The legislation is the “Directive of the European Parliament and of the Council on measures for a high common level of cybersecurity across the Union”. This act will add new provisions that enable domain registrars to collect more information from registrants and verify that information.
Looking at the scope of the law and its consequences for businesses and consumers is Chad Anderson, who is a Senior Security Researcher for DomainTools.
Anderson looks at the benefits of the laws: “This change in posture shows just how important registrant information can be for defenders. We’ve certainly found other ways of fingerprinting actors based on tactics, techniques, and procedures (TTPs), but taking down large swaths of domains tied to a single individual is much quicker when they can actually be tied to that individual and time is increasingly of the essence.”
However, there are some points of contention that needs to be discussed. Here Anderson is critical, stating: “For those that say this will be a hit to whistleblowers and activists: that’s hogwash as they should all be using Tor and pre-built sites anyways to protect their anonymity.
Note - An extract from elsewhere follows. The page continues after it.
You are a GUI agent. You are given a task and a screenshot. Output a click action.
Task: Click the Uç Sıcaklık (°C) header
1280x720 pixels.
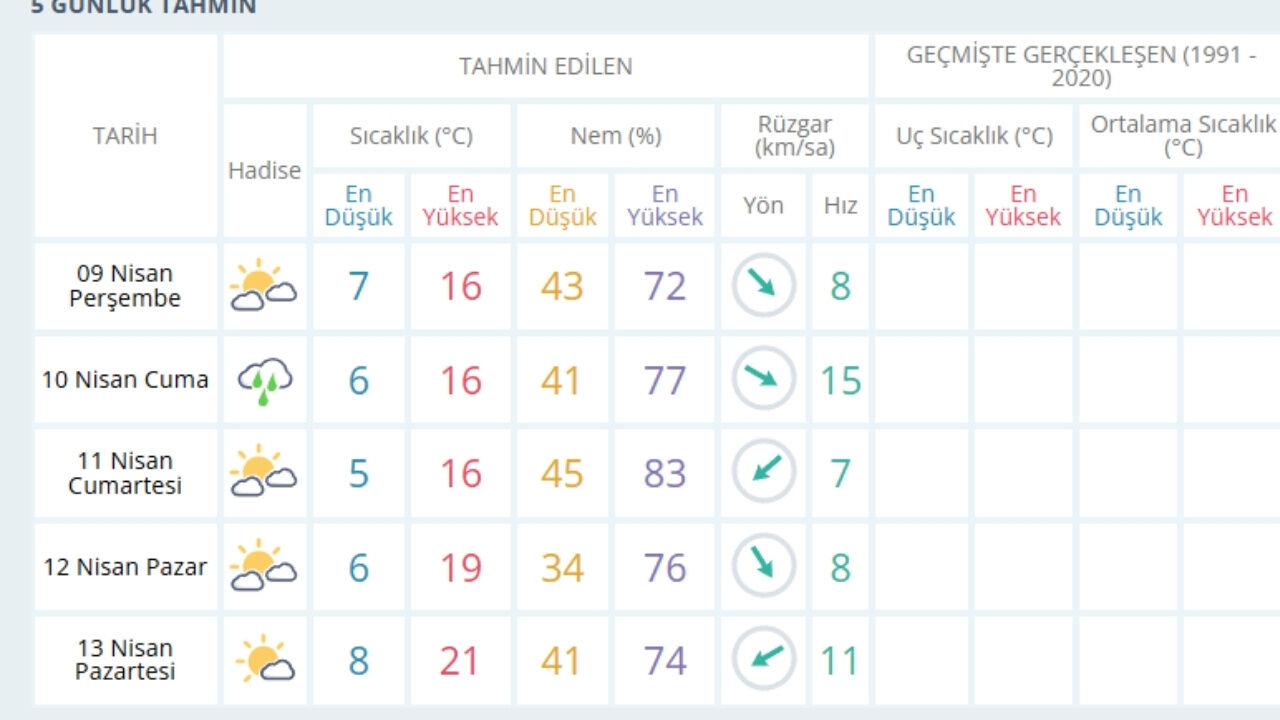tap(974, 136)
If anything this will force their hand to use better operational security. Leak sites will still exist and alternative registrars still exist. All of the problems for maintaining a private Internet where activists can work have already been solved.”
Anderson also takes issues with those who are more inclined to flag civil liberties issues. Anderson says: “For those that say this is a hit to privacy: this operates the same way it would if you were buying property anywhere else. Yes, it’s digital property, but you should have to be responsible for that permissive SPF record allowing relay of malware spam in the same way you have to be responsive when there’s a gas leak on physical property.”
The reality is, as Anderson puts it: “We’ve now seen from multiple pipeline ransomware events that critical infrastructure is just as in, if not more in danger, from a ransomware event than it is from a physical attack.”
Anderson challenges another myth: “For those that say this doesn’t matter because cybercriminals will just hide behind corporations or registrars in other countries: yes, that is the point. Defensive work is never about eliminating the threats, it’s about making it so expensive that the threat cannot operate. This raises the bar and makes it expensive for easy cyber criminality like business email compromise (BEC) and credential phishing campaigns. Additionally this reduces the attacking area left to monitor as it reduces the number of registrars that attackers can use.”
Summarising the necessity of the provisions in the directive, Anderson concludes: “These are all wins in the defensive playbook. No crime won’t stop, but yes it will require a more sophisticated attacker and remove the run-of-the-mill non-technical cybercrime that is pervasive today.”